WESFARMERS has raised €600 million ($870m) in euro bonds — the third such raising the company has completed under its euro medium term note program — taking advantage of the favourable credit market conditions in Europe.
The notes have a tenor of seven years at a margin of 55 basis points over the euro seven-year mid swap rate, and will mature in October 2021. The proceeds of the issue had been fully hedged and would be swapped back to Australian dollars at a fixed coupon of around 4.7 per cent, Wesfarmers said in a statement.
James Hayes, head of fixed income at BNP Paribas in Sydney, said Wesfarmers had seized a good opportunity with this issue in the European market.
BNP Paribas arranged the issuance and was one of the lead active book runners.
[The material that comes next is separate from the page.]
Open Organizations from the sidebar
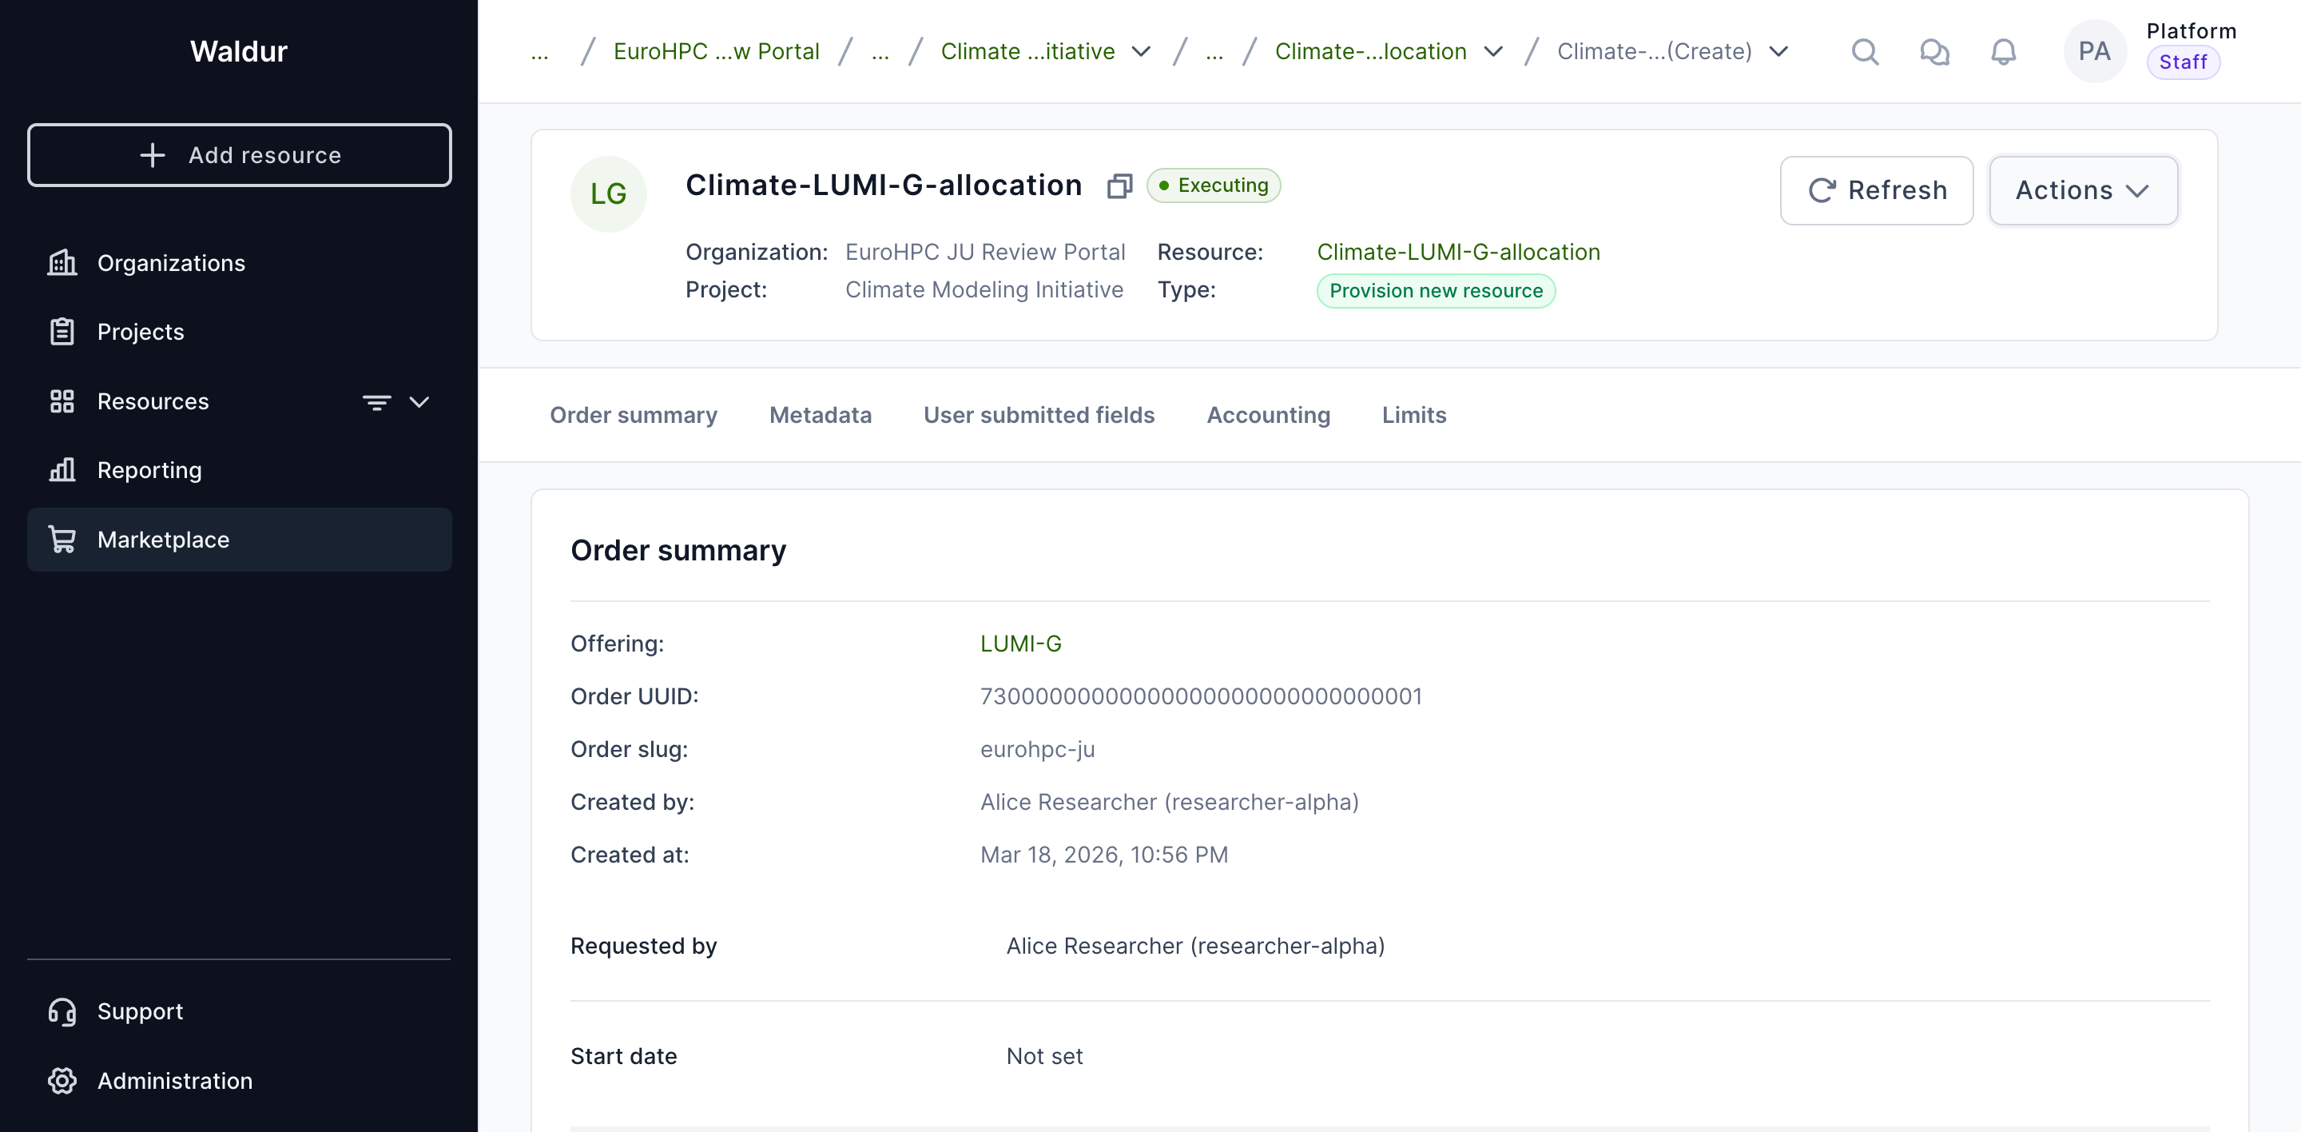 [171, 263]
“As credit margins in the euro market compressed through September due to large volumes and strong primary market demand, Wesfarmers elected to pursue a new EUR deal,” Mr Hayes said.
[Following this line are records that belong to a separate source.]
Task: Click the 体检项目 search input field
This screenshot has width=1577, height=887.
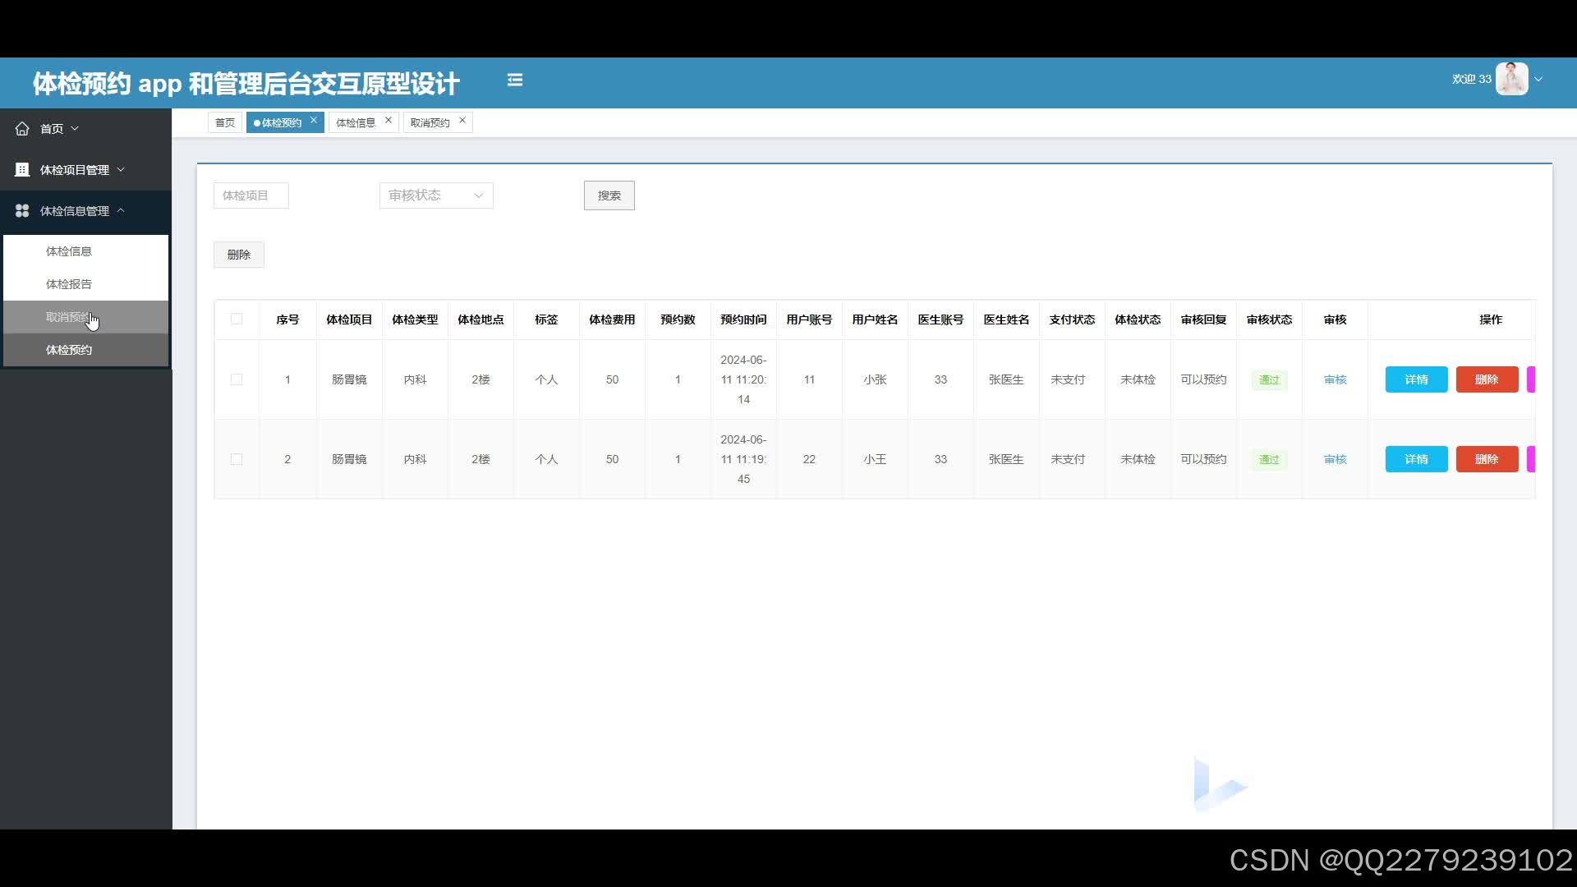Action: pyautogui.click(x=251, y=195)
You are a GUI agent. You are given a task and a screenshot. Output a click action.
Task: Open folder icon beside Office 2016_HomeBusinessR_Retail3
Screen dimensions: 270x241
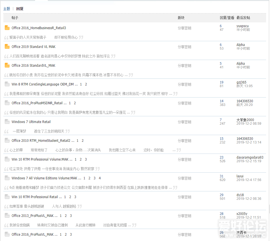click(x=7, y=28)
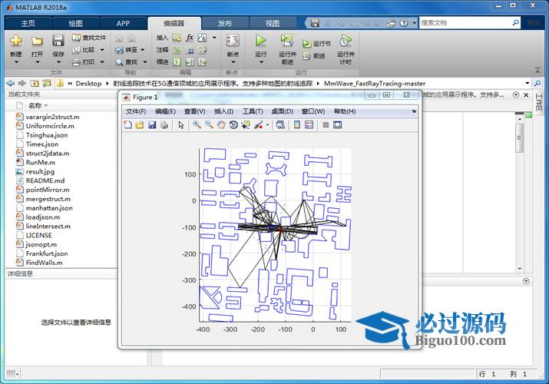
Task: Toggle the Insert Legend button in Figure
Action: click(x=309, y=125)
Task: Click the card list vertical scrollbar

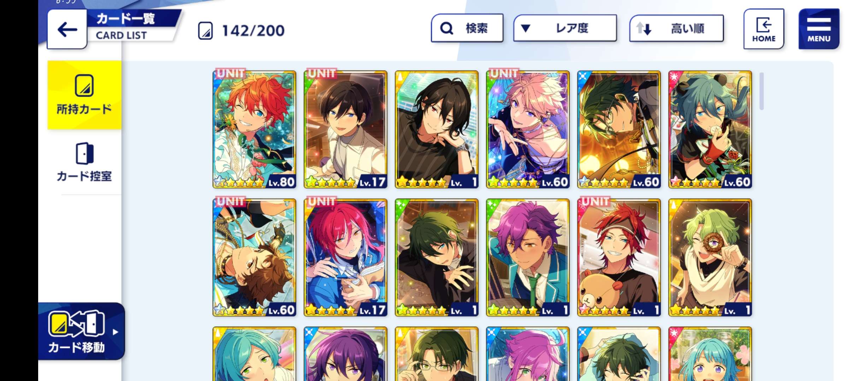Action: click(x=761, y=91)
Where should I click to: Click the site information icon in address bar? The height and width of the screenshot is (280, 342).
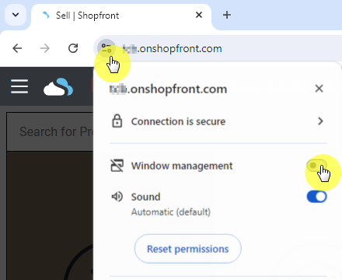106,48
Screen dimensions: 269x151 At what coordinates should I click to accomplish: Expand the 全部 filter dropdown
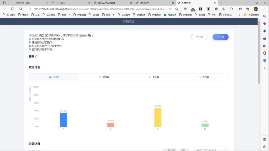[184, 150]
The issue has received strong support from investors, despite the recent short-term volatility due to geopolitical events and the departure of Bill Gross from Pimco, said Kate Stewart, director and head of debt capital markets at BNP Paribas.
“Books built steadily with demand from Europe’s top-tier real money investors reaching €1.3bn,” Ms Stewart said, noting that Wesfarmers’ credit strength and high level of recognition in the European markets had underpinned the demand.
The notes were expected to be rated A- by Standard & Poor’s and A3 by Moody’s, in line with the company’s own rating, Wesfarmers said.
They would be listed on the Singapore Exchange.
More Australian companies are expected to turn to the European debt markets over coming months, attracted by the prospect of raising big-ticket, longer-term funds as investor appetite remains weak at home.
Sources say the pricing in the euro market makes it attractive to Australian corporates, particularly at the longer term.
Melbourne Airport will start a euro bond roadshow later this week to test the appetite of European debt investors.